The UK's car industry has hit out at the government over unconfirmed reports ministers will target hybrid vehicles as part of a new emissions crackdown.
By 2040, it is reasonable to assume that nearly all cars will be hybridised in some way, because of ever tightening emissions legislation. That makes a ban that only covers conventional, non-hybridised cars likely to be pretty irrelevant.
But if the government stipulates that all cars must be able to travel at least 50 miles on electric power, then a whole swathe of current machines will be outlawed. Even the performance of most so-called plug-in hybrids, which can already travel at least some distance on battery power, will not be good enough.

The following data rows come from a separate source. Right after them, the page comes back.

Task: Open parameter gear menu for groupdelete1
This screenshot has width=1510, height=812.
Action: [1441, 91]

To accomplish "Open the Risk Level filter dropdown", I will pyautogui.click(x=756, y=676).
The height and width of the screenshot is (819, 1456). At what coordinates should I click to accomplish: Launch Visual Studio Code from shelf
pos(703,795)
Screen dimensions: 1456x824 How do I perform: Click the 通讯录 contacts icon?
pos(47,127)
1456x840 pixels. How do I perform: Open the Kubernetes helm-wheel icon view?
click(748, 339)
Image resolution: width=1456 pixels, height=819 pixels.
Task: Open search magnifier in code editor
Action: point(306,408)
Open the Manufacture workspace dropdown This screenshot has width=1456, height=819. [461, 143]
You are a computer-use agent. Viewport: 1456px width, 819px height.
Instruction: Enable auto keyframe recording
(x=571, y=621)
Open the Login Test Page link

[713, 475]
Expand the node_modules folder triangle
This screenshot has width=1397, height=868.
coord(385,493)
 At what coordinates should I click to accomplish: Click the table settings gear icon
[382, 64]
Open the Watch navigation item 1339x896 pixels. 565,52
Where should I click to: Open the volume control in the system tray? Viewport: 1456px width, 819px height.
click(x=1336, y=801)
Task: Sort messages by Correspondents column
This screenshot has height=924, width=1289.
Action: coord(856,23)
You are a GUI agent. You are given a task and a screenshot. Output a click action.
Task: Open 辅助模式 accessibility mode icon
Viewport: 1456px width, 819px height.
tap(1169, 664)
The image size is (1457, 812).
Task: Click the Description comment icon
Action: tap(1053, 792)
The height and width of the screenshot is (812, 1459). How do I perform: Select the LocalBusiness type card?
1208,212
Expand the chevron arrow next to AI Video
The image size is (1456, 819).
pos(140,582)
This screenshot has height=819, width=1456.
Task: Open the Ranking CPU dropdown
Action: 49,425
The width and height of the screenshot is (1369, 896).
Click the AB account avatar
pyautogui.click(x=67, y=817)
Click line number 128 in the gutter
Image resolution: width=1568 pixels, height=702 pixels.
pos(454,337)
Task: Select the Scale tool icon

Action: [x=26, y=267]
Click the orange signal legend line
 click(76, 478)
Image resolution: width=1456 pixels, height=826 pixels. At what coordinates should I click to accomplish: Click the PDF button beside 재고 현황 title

That means a lot more investment will be needed, both to make cars more efficient, and to beef up charging infrastructure. And car buyers will need to be encouraged to buy the right vehicles.
The proposed ban might be 22 years away - but arguments over who pays for what are likely to begin raging sooner rather than later.
A Department for Transport (DfT) spokesperson said: "It is categorically untrue that government is planning to ban the sale of hybrid cars in the UK by 2040."
The DfT added: "We do not comment on leaked draft documents. The Road to Zero Strategy is yet to be finalised and has not been agreed by ministers."
But Autocar's editorial director Jim Holder accused the government of failing to provide "any clarity of how it will support the ban" through purchase incentives and the creation of a suitable charging infrastructure.
"By imposing a ban with so little detail or evidence of support car buyers are likely to be confused once again," he told the Press Association.